### PAGE EXCERPT
* * * * * * *

They exchanged the truth of God for a lie, and worshiped and served created things rather than the Creator–who is forever praised. Rom. 1:25
Every once in awhile, I get a writing assignment that has me trying to find relevant application for teenagers in God’s judgment on Assyrian kings who papered city walls with the skin of those they’d captured and flayed. Try not to be jealous. You, too, can teach the book of Nahum to a 13-year-old.
I think maybe that’s why I did it.
Clay and I got an invitation from White Bluff Resort on Lake Whitney to come take a tour of the property. We’d gotten similar invitations before, but this one had special allure: a free Kindle Fire and a set of Taylor Made irons. I was a little skeptical…I mean, all we had to do was act vaguely interested for 2 hours while some guy makes us feel like the dumbest losers on the planet if we don’t make a land purchase on impulse, and we walk away with the Fire and the irons? Psh. My husband is in student ministry. Feeling like the dumbest losers on the planet is not a new experience. Besides, I was up to my eyeballs in that difficult writing assignment with a deadline looming on the White Bluff horizon. I was willing to sacrifice a day of writing for the greater good.

* * * * * * *

### GIVEN MATERIAL

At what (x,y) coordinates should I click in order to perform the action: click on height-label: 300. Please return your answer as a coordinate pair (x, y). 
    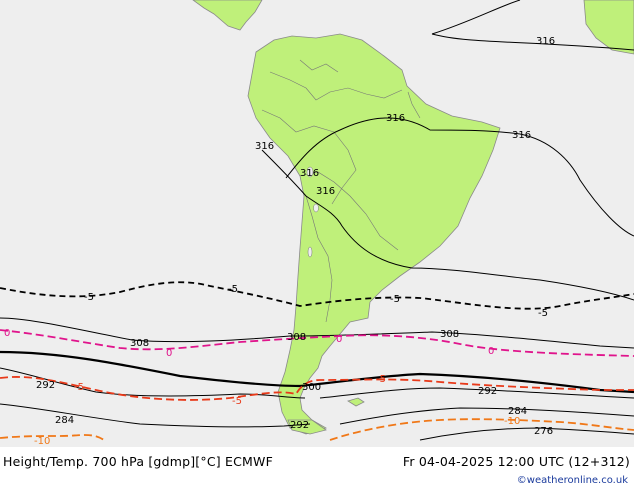
    Looking at the image, I should click on (312, 388).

* * * * * * *

### EXERCISES
a) From the White Bluff post, copy the passage that begins with the words containing "They exchanged the" and ends with "why I did it.".
b) Using the White Bluff post, decide whether each statement agrees with the text, answering yes or no and quoting the words that settle it. (i) The invitation came with a free Kindle Fire and a set of Taylor Made irons. (ii) The writer's husband works in student ministry. (iii) This was the first invitation of its kind that the couple had received.
c) Continue the White Bluff post, starting after its final sentence.
The listing isn't required for anything here.

### RESPONSES
a)
They exchanged the truth of God for a lie, and worshiped and served created things rather than the Creator–who is forever praised. Rom. 1:25
Every once in awhile, I get a writing assignment that has me trying to find relevant application for teenagers in God’s judgment on Assyrian kings who papered city walls with the skin of those they’d captured and flayed. Try not to be jealous. You, too, can teach the book of Nahum to a 13-year-old.
I think maybe that’s why I did it.

b)
(i) Yes: "a free Kindle Fire and a set of Taylor Made irons"
(ii) Yes: "My husband is in student ministry."
(iii) No: "We’d gotten similar invitations before"

c)
We’re now “those people” who have sat through a resort sales pitch just for the cool gift. We didn’t want to tell the poor guy we weren’t going to buy the property. It’s hard to say, “Hey, thanks for the tour and everything, but we never were planning to buy. If you’ll just point us to the ‘gifting room,’ we’ll be on our way.” But we did say that, with less tactless words.
It gets better. I never actually opened the Kindle Fire. Once you’ve looked deep into the eyes of the new iPad with its resolutionary stunning retina display, the Fire is, well…it’s just not that cool anymore. And I have a birthday coming up, birthday money to spend, and a long-standing relationship with Ebay where that Kindle Fire is sure to find a loving home. Beautiful. To top it all off, White Bluff really is a great place and a good investment. Someone, maybe even someone reading this blog, is going to buy that property…and all because I suggested it. Everybody’s a winner, and I, for one, feel great.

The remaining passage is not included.